Claire smiled guiltily. She had indeed suspected that Yvonne was only interested in Luca for his shock value. She could guess Yvonne’s uptight, stuck-up father would consider him wildly unsuitable boyfriend material for his precious only daughter. An unemployed, permanently broke artist, he apparently lived in squalor in a notoriously rough area of the inner city.

‘And you were right,’ Yvonne said. ‘See? You’re so wise. That’s the advantage of age.’

‘Hey, a minute ago you were saying I wasn’t much older than you.’

‘Well, you’re older in wisdom.’


‘Anyway, if you couldn’t handle Luca, what makes you think I could?’ Claire might have been older in years – and even in wisdom – but she knew that Yvonne had far more experience than her when it came to men.

‘I have complete faith in you,’ Yvonne said airily.

‘Seriously, Yvonne, you know I’m out of practice. Don’t you think I should start off with someone a bit easier?’

Claire’s social life had taken a nosedive three years earlier when she’d moved back to Ireland to look after her mother, and somehow she’d never managed to kick-start it again. She still couldn’t understand how she had let herself get into such a rut, but time had gone by so quickly. Suddenly she’d realised she hadn’t been on a single date since she’d returned home. And the longer it went on, the harder it was to change anything. She felt like such a fuddy-duddy, compared to Yvonne, her life so circumscribed. When she had been Yvonne’s age, life had seemed full of possibilities. Studying in Edinburgh, she’d had a nice circle of friends, gone on dates … It all seemed like a lifetime ago now.

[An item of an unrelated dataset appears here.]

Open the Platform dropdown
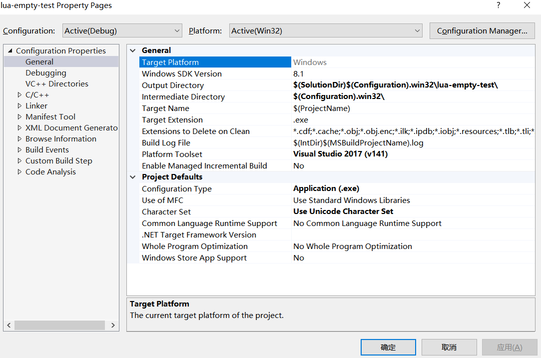[x=326, y=31]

‘Luca might be just what you need,’ Yvonne said, her eyes bright. ‘Dive in at the deep end. I mean, you don’t have much time, do you? Your mother isn’t going to be laid up for ever.’

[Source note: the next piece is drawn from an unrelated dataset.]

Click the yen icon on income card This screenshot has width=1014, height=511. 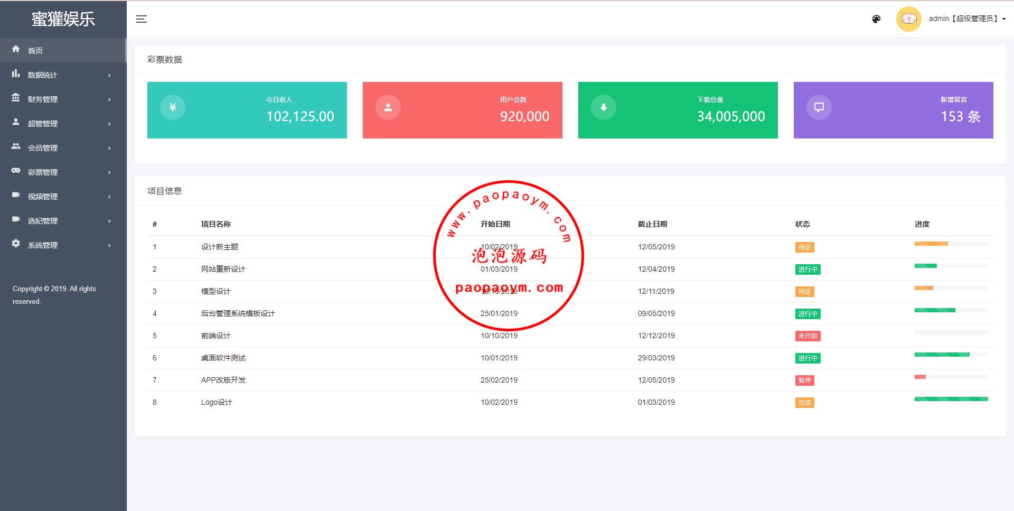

‘No, that’s true. All good things must come to an end,’ Claire said drily.

‘Oh, you know what I mean.’

‘Well, I’ll do my best.’

‘Still, maybe you’re right – from nought to Luca might be a bit too much. But there’ll be lots of cute guys to choose from. Don’t worry, you won’t go home empty-handed.’

It sounded more like a threat than a promise. Claire was dreading this party more by the minute. She was relieved when Tom emerged from the back room where he had been doing ordering and paperwork.

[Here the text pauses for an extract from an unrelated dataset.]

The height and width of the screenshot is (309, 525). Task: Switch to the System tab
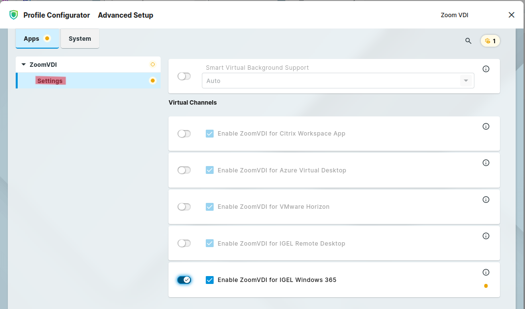(x=80, y=39)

‘How’s your mother, Claire?’ he asked, as he joined them.

‘She’s fine. I called the hospital and she’s over the operation, back on the ward.’

‘Glad to hear it. She’ll be there for a few more days, I suppose?’

‘Yeah, they’re keeping her in for two or three days, and then she has four weeks in a convalescent home.’

‘Oh, that’s great. It’ll be a nice break for you,’ Tom said. ‘Why don’t you go early today? You can visit her and still get home at a decent hour.’

‘Are you sure?’

‘Positive. Yvonne and I can cope with the hordes,’ he said, indicating the lone customer he had passed earlier, who was browsing the travel shelves. ‘Can’t we, Yvonne?’

‘Absolutely!’

‘Okay, thanks.’ Claire smiled gratefully at him.

‘Oh, look! He’s getting away!’ Yvonne wailed as the customer headed for the door.

‘He was looking for guides to Bolivia,’ Tom said. ‘We don’t have any.’

‘But we’ve got Chile!’ Yvonne said, already moving from behind the desk to chase after the man. ‘I hear that’s much nicer.’

‘She’s amazing, isn’t she?’ Tom said admiringly, as Yvonne accosted the man at the door and led him gently back towards the travel section. ‘Born to sell.’